§ DATA SUPPLIED
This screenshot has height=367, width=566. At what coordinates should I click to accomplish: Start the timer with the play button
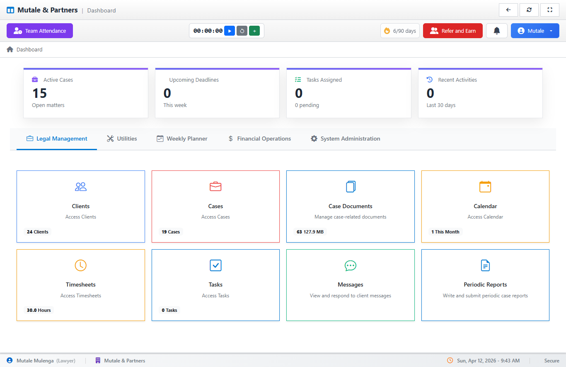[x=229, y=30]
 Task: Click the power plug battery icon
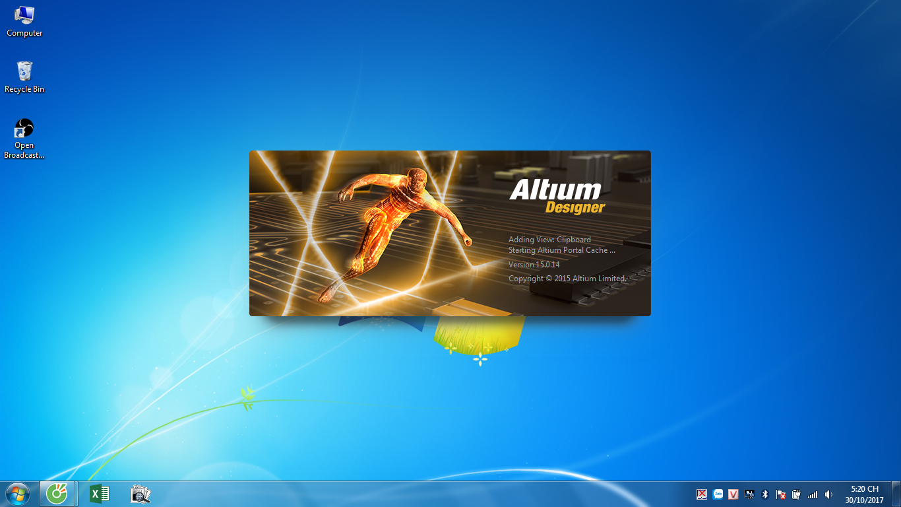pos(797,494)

---

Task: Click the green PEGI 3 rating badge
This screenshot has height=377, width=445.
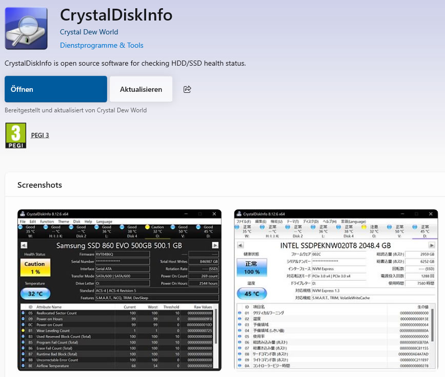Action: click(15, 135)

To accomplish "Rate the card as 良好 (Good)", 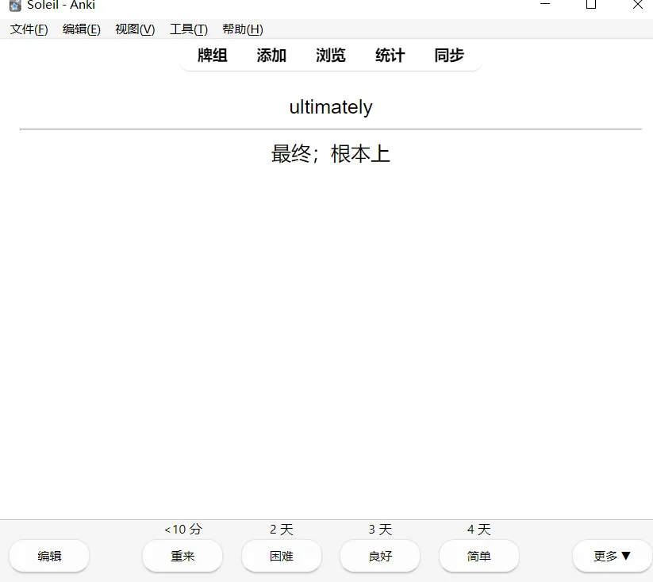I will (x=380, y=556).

§ TO BE DONE
Collect each line from the entries above that contains the string "height". Case counts.

§ RESULT
This screenshot has height=367, width=566. At what coordinates should I click to accomplish: Start the timer with the play button
This screenshot has height=377, width=445.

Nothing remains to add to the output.